Tudo isso, Pedro pode afirmar porque soube entender os ensinamentos do Mestre. Claro que teve suas crises de fé.Nos momento de crise, na hora do medo, no auge da insegurança, sentiu-se desamparado, negou ao Senhor. Mas a mesma força que antes o motivara a deixar tudo para seguir Jesus, agora se amplia. Ele sabe que tem mais do que só as palavras do Mestre. Tem a força do Espírito de Amor.

Ele sabe o que afirma. Ouviu do próprio Senhor. O Mestre que se compadecia dos discípulos, abandonados e enganados pelas autoridades e pelos representantes da fé dos pais. O mestre que olha para o rebanho sem pastor. O mestre que vê seu rebanho sendo saqueado pelos falsos pastores. Os enganadores o que só fazem dispersar as ovelhas, pois não entram pela porta, visto que são assaltantes. E, dessa forma, Pedro retoma as palavras do Mestre que deu sua vida para que as ovelhas tenham vida.

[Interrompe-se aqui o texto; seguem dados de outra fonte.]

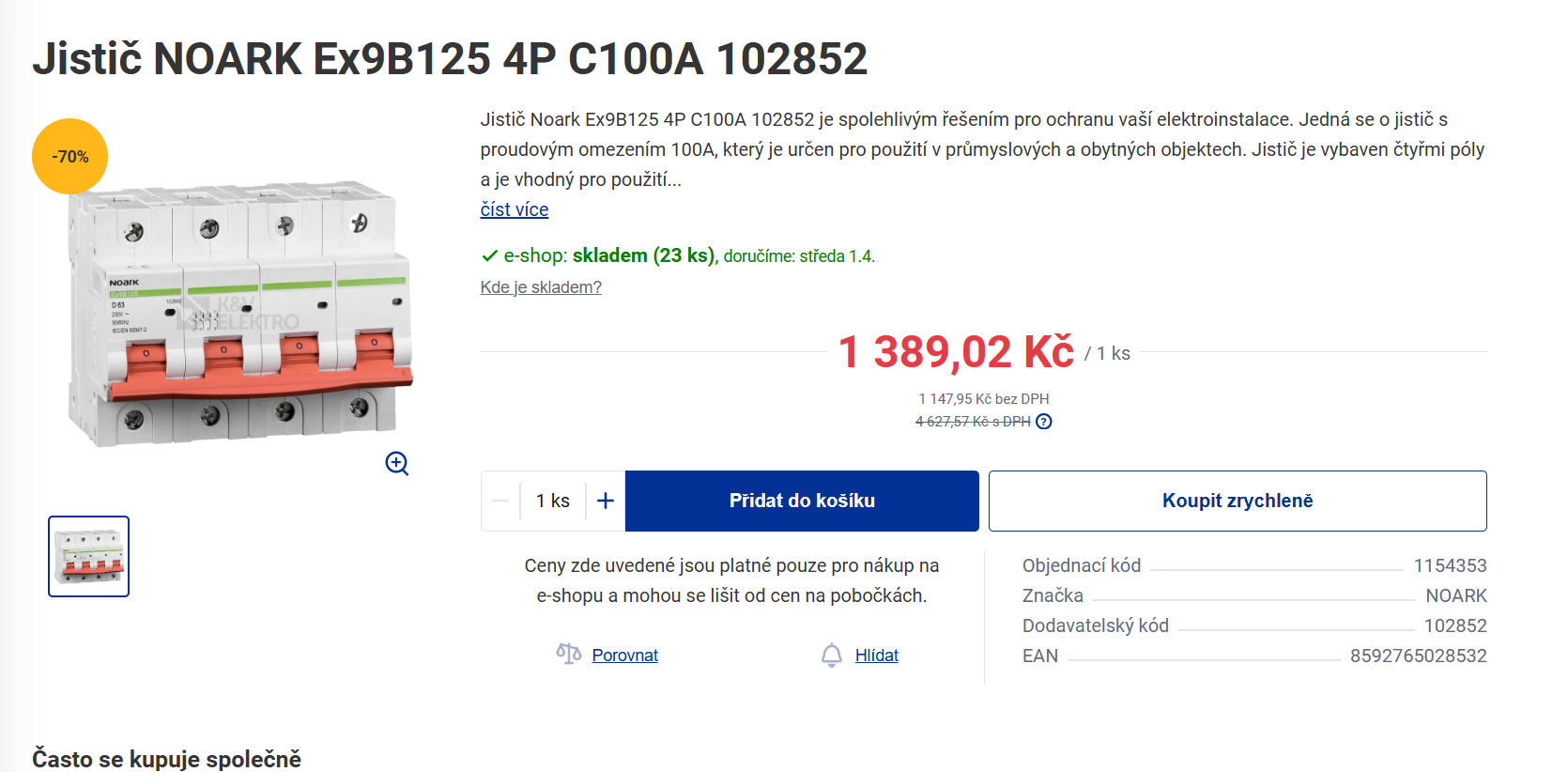This screenshot has width=1568, height=772.
Task: Decrease quantity with minus button
Action: pos(500,501)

As palavras de Pedro, são, finalmente, uma denúncia, dirigida aos nossos dias. Palavras que nos orientam a tomar cuidado. Da mesma forma que aos poderosos do seu tempo: “Deus constituiu Senhor e Cristo a este Jesus que vós crucificastes”. Denúncia atual porque os poderosos dos nossos dias continuam crucificando Jesus, nas vítimas do poder; vítimas da ganância; vítimas dos falsos pastores; vítimas da religião de belas pregações, sem compromisso com o empobrecido; vítimas da política, da economia e da religião.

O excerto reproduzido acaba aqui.